I know this post is ooooooold, but a bunch of sites link to it as it’s very clearly written and explains things well, so it might be pertinent to mention, that Objective Development warns about using general-purpose LDOs, and specifically mentions the LE33CZ recommended in this post, as their power-usage is often (relatively) high, which in combination with the pull-up on the bus is viable to cause issues with USBs quiescent current draw limit of 500 micro-amps during suspend mode. In practice, this is unlikely to cause issues, but it’s worth noting, since behavior in out of spec situations like that is unpredictable.
The LE33CZ has, at zero output current, a typical quiescent current draw of 0.5mA or 500µA. Together with the 200µA from the D- lines pull-up puts it way past the limit before *any* draw from the MCU.

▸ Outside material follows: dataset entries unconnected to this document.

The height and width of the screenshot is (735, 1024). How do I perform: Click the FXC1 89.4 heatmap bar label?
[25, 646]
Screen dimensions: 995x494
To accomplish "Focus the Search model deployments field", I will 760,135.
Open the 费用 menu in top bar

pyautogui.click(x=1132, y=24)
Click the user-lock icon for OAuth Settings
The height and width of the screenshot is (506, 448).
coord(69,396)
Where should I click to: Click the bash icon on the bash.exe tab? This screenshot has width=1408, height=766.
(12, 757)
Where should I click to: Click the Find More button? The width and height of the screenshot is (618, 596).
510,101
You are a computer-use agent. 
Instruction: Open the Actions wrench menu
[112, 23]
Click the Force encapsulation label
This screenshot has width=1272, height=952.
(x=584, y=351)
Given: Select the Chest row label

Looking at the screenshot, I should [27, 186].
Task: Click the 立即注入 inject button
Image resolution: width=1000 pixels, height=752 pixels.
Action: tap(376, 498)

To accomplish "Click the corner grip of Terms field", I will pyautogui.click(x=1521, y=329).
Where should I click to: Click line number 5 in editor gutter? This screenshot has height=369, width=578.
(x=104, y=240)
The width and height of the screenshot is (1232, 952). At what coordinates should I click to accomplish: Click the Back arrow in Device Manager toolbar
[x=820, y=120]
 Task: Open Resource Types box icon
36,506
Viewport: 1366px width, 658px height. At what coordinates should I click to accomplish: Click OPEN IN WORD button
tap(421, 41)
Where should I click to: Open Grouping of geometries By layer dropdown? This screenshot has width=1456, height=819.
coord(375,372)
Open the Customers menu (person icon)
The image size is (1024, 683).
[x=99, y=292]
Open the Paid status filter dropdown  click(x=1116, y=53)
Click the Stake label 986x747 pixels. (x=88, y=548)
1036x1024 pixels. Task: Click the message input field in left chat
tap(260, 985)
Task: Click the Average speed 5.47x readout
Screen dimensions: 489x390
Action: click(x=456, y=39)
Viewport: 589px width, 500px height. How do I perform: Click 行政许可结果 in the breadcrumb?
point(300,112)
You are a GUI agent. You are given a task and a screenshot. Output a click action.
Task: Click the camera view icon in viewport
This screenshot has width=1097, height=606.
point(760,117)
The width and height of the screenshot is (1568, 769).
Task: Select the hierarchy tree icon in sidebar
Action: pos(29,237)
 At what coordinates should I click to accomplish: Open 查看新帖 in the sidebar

More expensive low-power LDOs, like the ones in TI’s TPS715 line, OTOH have typical current consumptions of 3-5µA, leaving much more breathing room for the MCU from the 500µA limit, even with the pull-up.
This is one reason why a lot of people opt instead to go the route of using two rectifier diodes in series on the MCUs supply line, because even though the voltage will be unregulated, and the MCU might be overclocked slightly out of spec, in practice (if you don’t need to do analog shenanigans which would need voltage regulation) AVR chips will champion on slightly overclocked and everything will be (mostly) in spec on the USB side.